LeetCode #690 EmployeeImportance. Algorithm,알고리즘,LeetCode,Codefights,CodeSignal,코드파이트,코드시그널,예제,그래프,Graph,example,c++,java,재귀,recursive,datastructure,techinterview,coding,코딩인터뷰,기술면접, 데이터베이스, sql, query, 쿼리
Runtime: 32 ms, faster than 67.94% of C++ online submissions for Employee Importance.
Memory Usage: 14.6 MB, less than 100.00% of C++ online submissions for Employee Importance.
LeetCode #690
Q.
You are given a data structure of employee information, which includes the employee's unique id, his importance value and his direct subordinates' id.
For example, employee 1 is the leader of employee 2, and employee 2 is the leader of employee 3. They have importance value 15, 10 and 5, respectively.

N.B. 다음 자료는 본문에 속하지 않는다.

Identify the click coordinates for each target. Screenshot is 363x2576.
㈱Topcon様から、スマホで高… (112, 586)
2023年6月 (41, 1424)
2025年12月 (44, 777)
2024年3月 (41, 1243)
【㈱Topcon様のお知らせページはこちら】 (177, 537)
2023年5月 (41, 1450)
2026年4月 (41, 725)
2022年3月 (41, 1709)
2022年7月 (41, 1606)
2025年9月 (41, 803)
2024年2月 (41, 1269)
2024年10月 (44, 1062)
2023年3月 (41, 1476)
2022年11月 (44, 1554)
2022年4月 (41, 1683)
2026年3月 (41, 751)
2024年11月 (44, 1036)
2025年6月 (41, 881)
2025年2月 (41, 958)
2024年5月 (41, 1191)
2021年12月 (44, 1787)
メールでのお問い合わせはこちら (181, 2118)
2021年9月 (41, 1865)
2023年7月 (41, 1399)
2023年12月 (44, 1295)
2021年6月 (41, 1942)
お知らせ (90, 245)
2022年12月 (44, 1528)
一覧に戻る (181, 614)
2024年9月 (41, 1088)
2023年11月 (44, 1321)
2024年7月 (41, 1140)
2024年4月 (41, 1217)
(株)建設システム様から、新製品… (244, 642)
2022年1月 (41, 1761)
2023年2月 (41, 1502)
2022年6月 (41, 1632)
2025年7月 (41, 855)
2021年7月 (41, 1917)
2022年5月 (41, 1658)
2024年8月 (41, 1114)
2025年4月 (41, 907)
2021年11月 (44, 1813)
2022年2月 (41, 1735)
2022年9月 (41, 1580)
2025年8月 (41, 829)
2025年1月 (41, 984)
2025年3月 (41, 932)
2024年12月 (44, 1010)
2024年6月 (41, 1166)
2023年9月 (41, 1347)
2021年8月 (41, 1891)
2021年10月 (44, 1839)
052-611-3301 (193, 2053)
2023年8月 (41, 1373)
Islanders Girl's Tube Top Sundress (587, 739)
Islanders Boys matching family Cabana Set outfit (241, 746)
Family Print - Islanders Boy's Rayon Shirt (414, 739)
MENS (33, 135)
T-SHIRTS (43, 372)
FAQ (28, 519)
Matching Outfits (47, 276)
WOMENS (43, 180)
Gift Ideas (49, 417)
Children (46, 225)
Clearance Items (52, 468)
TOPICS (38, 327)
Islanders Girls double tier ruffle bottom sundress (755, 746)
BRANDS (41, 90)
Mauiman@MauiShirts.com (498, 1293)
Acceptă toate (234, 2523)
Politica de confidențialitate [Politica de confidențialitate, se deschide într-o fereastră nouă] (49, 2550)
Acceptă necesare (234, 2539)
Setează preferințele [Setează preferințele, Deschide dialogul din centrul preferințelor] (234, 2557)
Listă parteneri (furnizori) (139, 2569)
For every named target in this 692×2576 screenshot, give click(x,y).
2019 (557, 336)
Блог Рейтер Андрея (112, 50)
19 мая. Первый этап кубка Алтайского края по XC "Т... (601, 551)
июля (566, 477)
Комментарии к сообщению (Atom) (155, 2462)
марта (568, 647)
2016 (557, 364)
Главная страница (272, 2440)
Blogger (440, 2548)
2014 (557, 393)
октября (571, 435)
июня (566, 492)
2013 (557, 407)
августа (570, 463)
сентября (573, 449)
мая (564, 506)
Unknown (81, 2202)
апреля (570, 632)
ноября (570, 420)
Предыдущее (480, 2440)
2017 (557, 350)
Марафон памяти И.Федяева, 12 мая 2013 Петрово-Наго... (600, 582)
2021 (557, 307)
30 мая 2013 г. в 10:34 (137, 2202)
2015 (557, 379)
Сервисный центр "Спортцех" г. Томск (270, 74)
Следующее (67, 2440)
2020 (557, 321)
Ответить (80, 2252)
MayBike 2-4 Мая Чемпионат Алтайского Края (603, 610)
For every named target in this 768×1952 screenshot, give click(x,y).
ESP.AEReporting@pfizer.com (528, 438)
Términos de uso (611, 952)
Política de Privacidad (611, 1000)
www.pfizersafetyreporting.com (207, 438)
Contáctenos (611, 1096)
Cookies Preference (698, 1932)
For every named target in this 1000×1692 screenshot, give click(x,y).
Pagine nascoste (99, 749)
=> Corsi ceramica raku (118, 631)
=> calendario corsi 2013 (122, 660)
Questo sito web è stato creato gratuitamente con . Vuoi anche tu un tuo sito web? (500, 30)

Then employee 1 has a data structure like [1, 15, [2]], and employee 2 has [2, 10, [3]], and employee 3 has [3, 5, []]. Note that although employee 3 is also a subordinate of employee 1, the relationship is not direct.
Now given the employee information of a company, and an employee id, you need to return the total importance value of this employee and all his subordinates.
직원 정보의 데이터스트럭쳐가 주어지고, 직원들의 유일한 id 가 있고, 그들의 중요도와 하위 직원들 id 리스트가 있다.
예를들면, 직원 1이 직원 2의 리더이고, 직원 2가 직원 3의 리더이다. 그들은 각각 중요도가 15, 10, 5 이다. 그러면 직원 1의 데이터스트럭처는 [1, 15, [2]] 로 주어지고, 직원 2는 [2, 10, [3]] 이고, 직원 3은 [3, 5, []] 이다. 직원 3은 직원 1의 하위 직원이지만 직접적인 관계는 없다.
이제 주어진 회사 직원들의 정보와 직원 id로, 그 id 의 모든 하위 직원들 중요도 합을 반환해라.
Example 1:
Input: [[1, 5, [2, 3]], [2, 3, []], [3, 3, []]], 1
Output: 11
Explanation: Employee 1 has importance value 5, and he has two direct subordinates: employee 2 and employee 3. They both have importance value 3. So the total importance value of employee 1 is 5 + 3 + 3 = 11.
Note:
- One employee has at most one direct leader and may have several subordinates.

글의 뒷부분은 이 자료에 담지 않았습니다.